To proste, istnieje też inne zjawisko – przy kontakcie w cztery oczy nieświadomie naśladujesz rozmówcę, kopiując jego ruchy, gesty, mimikę. To o czym piszę wyżej jest bardzo podobne, choć odbywa się na innym poziomie. Tu i tu jesteś naśladowcą. Kiedy ktoś jest smutny, i ty stajesz się smutny, przybierasz taki nastrój jak i on, kopiujesz emocje. Gdy wciąż słyszysz “nie uda nam się” to zaczynasz w to wierzyć, kopiujesz myśli.
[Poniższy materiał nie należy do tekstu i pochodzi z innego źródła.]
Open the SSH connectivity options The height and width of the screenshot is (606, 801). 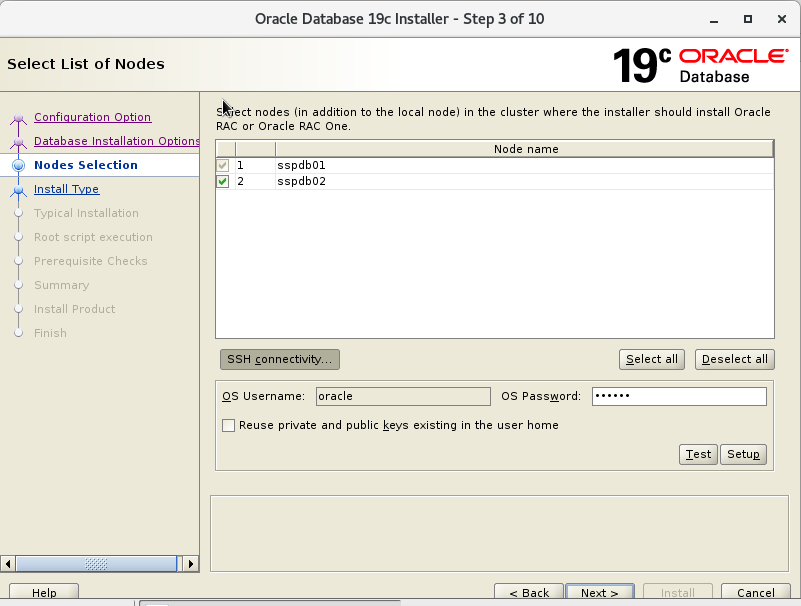click(279, 359)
W gruncie rzeczy, jako ludzie jesteśmy bardzo do siebie podobni. Nie mówię o cechach fizycznych, zapisanych w genach, ale o czymś bardziej subtelnym – o myślach. Otóż myślimy tak samo! Już w dzieciństwie został Tobie narzucony okrelony sposób myślenia. Nakazy, zakazy, nagrody, pochwały, jednym słowem wychowanie rodzicielskie, a potem szersze – szkolne, rówieśnicze, wtłacza Cię w określone schematy myślenia i postępowania. Chcesz być ważny i akceptowany.
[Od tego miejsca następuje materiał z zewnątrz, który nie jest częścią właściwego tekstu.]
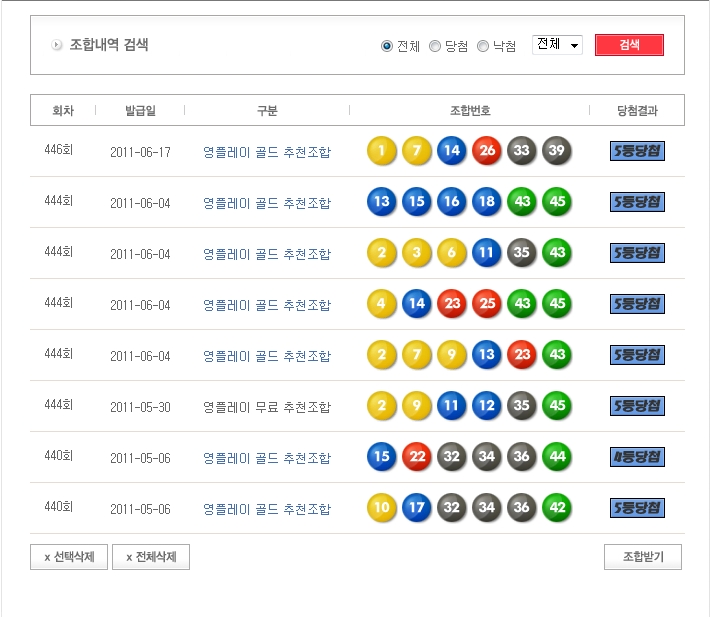Click the red number 26 ball
The width and height of the screenshot is (710, 617).
pos(486,151)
Nie oceniam, czy jest to dobre czy złe, warto jednak być świadomym. Znam soby, które na siłę chcą się odróżnić od przyjętych norm, to oni najgłośniej wołają o akceptację. Jeśli chesz poznać siebie naprawdę – musisz wiedzieć, gdzie kończysz się TY, a gdzie zaczynają ONI. Wszystko to w Twojej osobie.
Pamiętaj! Nikt nie ma nad Tobą władzy, dopóki sam na to nie pozwolisz. Bardzo podobało mi się to co napisał Alex na swoim blogu (nie cytuję) -słowa innych są niczym więcej dla nas jak jedynie drganiem powietrza. Wszystko inne, cała interpretacja to już nasza sprawka
Nkikt nie przeżyje tego życia za Ciebie, ani nie weźmie za nie odpowiedzialności.
Teraz zdecyduj – bierzesz życie w swoje ręce, albo oddajesz w ręce innych.